• _Your assignment_
Find the line with "Where should I click to: Click the ユーザー名またはメールアドレス" in the entries below, then reproduce it and every line after it down to and including the line with "Click the Group", exactly.

• _Record set_
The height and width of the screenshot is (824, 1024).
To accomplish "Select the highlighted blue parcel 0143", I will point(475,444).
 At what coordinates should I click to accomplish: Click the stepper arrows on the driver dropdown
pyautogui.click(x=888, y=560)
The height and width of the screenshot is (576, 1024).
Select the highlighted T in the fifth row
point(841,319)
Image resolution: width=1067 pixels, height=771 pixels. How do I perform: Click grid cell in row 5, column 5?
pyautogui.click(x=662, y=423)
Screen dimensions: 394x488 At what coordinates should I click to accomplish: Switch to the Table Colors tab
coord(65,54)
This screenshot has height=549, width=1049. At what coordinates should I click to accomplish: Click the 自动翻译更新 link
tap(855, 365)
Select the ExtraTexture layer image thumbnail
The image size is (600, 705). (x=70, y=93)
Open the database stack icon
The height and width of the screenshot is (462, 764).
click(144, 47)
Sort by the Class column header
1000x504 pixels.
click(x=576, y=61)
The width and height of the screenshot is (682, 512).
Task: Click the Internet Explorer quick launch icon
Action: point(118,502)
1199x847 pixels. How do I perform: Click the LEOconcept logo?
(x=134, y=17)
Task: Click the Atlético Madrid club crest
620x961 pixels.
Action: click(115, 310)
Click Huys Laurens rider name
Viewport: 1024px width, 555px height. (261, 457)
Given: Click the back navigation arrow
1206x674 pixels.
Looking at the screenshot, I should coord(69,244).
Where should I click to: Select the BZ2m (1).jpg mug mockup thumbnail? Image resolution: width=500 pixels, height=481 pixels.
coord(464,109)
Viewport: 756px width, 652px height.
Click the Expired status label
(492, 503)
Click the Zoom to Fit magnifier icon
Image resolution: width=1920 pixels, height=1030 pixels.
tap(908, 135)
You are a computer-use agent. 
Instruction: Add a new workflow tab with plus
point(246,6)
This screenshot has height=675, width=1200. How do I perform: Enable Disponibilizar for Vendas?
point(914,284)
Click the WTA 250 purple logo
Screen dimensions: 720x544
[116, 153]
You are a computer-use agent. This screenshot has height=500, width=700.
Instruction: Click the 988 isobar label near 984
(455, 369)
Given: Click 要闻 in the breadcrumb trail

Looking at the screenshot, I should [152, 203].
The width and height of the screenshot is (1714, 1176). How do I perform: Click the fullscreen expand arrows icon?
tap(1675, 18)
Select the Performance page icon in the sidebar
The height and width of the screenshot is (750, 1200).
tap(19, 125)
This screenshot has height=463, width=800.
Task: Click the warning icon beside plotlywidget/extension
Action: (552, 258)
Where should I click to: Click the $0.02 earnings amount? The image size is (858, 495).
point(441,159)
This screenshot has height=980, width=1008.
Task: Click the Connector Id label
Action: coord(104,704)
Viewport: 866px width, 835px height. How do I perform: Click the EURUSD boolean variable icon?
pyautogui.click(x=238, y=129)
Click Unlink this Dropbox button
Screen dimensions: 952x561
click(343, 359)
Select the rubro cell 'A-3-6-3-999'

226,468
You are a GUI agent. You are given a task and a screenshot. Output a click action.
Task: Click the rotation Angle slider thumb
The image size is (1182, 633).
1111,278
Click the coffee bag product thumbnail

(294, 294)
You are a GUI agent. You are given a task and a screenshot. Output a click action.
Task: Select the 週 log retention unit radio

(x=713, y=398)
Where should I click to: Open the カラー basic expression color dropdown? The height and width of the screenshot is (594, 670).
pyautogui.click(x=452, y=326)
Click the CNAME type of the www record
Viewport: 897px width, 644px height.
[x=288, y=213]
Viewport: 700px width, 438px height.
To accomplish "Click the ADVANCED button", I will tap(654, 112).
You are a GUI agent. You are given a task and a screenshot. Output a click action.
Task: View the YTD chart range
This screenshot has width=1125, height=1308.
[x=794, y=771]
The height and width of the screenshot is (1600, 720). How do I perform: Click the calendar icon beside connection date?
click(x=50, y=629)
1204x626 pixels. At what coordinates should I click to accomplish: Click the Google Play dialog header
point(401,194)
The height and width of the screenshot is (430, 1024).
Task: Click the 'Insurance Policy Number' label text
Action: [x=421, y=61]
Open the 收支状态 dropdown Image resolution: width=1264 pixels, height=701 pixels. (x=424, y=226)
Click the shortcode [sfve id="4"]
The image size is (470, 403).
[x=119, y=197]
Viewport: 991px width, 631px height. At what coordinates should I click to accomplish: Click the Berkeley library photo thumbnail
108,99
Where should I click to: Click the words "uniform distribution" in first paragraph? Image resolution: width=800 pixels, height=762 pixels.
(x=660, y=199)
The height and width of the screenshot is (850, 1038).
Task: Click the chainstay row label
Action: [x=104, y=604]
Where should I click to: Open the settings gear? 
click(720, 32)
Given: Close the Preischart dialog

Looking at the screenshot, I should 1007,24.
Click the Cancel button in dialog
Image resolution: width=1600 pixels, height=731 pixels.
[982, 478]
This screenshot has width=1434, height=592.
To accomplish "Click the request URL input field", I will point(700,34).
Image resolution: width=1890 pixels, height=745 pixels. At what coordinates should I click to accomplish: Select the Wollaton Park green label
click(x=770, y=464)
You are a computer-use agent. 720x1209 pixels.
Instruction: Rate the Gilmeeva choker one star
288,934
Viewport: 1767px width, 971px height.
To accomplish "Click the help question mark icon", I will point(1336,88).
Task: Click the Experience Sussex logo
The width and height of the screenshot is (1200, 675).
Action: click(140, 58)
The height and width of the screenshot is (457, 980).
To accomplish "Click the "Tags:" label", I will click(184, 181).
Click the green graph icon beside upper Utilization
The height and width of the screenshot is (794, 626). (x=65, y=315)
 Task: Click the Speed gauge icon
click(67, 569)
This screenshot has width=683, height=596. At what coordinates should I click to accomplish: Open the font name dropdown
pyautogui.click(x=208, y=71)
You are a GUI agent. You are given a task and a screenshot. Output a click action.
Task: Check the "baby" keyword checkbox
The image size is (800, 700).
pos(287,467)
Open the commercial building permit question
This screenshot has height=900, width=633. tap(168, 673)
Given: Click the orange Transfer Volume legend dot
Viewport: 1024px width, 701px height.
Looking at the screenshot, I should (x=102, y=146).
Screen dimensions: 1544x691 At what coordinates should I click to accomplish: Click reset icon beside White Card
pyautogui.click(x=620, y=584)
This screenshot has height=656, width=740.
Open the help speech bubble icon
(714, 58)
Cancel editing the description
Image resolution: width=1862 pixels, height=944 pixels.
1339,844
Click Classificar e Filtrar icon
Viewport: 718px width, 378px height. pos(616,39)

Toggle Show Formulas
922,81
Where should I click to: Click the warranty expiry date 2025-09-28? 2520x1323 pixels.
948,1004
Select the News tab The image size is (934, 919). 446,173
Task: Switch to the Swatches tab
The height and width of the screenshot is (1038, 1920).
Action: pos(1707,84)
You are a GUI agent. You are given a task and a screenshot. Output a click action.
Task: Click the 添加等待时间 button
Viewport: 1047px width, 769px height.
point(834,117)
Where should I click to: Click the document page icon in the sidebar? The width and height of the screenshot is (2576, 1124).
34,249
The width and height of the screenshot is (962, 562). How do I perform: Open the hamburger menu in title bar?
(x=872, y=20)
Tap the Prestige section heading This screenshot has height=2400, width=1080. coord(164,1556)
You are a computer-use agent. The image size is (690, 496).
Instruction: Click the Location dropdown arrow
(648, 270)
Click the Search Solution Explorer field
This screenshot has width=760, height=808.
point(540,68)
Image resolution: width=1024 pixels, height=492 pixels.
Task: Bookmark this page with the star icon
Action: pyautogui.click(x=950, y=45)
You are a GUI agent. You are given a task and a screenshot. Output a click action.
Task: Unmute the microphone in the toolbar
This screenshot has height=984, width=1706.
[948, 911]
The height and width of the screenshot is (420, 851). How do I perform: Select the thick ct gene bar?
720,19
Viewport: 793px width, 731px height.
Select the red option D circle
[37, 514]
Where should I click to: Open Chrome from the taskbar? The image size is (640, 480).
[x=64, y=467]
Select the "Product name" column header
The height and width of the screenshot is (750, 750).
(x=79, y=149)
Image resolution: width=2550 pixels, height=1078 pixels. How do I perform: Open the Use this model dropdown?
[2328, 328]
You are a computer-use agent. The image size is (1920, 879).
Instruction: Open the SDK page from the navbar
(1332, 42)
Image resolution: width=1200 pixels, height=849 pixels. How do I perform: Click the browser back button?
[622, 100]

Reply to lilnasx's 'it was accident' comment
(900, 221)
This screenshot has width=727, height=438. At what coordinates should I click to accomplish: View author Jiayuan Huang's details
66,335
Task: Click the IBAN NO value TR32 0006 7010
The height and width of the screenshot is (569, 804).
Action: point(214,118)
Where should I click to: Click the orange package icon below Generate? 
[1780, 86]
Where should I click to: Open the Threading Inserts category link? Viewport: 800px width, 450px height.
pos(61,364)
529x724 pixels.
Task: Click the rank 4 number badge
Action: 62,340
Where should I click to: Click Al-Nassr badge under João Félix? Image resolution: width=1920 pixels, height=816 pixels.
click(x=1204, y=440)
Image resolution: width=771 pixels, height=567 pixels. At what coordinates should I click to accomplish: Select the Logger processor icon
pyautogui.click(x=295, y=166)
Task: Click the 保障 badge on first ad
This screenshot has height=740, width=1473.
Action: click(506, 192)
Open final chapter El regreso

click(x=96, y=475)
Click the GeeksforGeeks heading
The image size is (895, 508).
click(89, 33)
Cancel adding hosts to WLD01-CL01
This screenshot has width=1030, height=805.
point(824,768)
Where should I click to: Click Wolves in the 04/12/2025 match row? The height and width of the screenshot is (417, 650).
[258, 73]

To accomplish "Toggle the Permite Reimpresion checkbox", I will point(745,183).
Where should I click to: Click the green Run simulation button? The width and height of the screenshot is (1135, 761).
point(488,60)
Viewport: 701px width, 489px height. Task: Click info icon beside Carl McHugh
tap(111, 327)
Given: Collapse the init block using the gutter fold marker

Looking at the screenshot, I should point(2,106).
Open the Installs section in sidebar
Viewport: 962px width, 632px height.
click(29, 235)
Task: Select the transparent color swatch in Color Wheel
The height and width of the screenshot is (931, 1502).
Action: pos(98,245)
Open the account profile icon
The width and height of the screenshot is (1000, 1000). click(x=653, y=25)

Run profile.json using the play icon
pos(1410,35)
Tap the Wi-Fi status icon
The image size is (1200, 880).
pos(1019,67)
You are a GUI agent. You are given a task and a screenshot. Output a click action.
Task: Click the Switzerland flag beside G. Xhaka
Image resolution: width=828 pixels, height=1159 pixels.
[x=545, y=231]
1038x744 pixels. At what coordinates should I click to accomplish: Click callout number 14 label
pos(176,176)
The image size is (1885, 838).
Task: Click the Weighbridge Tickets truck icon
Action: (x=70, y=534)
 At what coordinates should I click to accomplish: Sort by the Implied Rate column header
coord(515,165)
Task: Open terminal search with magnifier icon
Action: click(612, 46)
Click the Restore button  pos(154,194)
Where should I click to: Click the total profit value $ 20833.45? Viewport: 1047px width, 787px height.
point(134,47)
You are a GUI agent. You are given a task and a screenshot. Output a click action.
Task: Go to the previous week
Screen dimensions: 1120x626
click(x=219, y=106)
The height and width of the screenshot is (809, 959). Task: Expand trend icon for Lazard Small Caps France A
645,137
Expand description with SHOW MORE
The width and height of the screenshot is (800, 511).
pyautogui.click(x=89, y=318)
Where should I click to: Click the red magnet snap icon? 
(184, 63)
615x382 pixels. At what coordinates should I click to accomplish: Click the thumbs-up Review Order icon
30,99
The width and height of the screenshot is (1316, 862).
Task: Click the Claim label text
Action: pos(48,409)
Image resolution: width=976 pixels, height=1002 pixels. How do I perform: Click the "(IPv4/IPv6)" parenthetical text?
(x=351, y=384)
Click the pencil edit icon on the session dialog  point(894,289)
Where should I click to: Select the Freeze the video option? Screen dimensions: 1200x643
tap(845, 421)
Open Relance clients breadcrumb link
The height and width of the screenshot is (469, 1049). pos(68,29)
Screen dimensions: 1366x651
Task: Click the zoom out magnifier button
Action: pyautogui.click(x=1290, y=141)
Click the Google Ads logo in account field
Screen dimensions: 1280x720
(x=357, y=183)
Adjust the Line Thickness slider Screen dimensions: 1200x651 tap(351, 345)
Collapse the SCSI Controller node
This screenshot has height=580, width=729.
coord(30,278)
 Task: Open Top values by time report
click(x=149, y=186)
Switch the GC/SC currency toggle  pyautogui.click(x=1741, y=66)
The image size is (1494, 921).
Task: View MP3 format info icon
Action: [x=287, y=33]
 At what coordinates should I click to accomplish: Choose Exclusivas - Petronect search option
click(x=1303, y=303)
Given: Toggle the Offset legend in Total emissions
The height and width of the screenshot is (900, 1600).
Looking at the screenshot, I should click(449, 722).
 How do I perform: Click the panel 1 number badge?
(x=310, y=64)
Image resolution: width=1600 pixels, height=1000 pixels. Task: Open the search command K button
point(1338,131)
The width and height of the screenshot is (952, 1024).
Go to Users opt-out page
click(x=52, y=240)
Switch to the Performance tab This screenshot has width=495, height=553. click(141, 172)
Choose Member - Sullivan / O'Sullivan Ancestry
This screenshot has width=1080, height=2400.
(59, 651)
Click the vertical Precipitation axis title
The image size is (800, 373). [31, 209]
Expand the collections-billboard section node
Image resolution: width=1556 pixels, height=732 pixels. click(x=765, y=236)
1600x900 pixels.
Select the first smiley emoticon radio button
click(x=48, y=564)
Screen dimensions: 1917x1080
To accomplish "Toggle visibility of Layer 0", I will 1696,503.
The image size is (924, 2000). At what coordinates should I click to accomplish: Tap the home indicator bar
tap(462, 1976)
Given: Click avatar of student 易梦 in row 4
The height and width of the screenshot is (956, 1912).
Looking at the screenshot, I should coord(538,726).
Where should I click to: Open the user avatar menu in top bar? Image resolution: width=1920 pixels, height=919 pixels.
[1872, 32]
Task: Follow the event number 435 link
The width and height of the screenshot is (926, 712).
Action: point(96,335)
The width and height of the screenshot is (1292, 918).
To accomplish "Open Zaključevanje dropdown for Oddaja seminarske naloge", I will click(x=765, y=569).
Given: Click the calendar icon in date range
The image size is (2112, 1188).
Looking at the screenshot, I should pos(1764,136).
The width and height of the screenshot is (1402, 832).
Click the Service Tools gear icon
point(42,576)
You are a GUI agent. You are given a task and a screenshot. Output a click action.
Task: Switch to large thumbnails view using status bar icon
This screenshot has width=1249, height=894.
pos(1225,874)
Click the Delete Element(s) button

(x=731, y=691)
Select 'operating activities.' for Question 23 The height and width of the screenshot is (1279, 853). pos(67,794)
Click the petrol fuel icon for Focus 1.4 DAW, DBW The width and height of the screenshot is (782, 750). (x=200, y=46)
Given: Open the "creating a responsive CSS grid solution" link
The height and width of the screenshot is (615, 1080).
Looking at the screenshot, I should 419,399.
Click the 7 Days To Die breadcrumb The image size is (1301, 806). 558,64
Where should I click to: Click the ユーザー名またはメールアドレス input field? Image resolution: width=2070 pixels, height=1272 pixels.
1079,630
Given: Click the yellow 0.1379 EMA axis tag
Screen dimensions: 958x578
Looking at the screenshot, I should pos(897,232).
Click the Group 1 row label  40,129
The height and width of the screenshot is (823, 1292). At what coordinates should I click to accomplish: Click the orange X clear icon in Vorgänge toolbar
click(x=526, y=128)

• _Expected answer_
Where should I click to: Click the ユーザー名またはメールアドレス input field? Image resolution: width=2070 pixels, height=1272 pixels.
1079,630
Given: Click the yellow 0.1379 EMA axis tag
Screen dimensions: 958x578
Looking at the screenshot, I should pos(897,232).
Click the Group 1 row label  40,129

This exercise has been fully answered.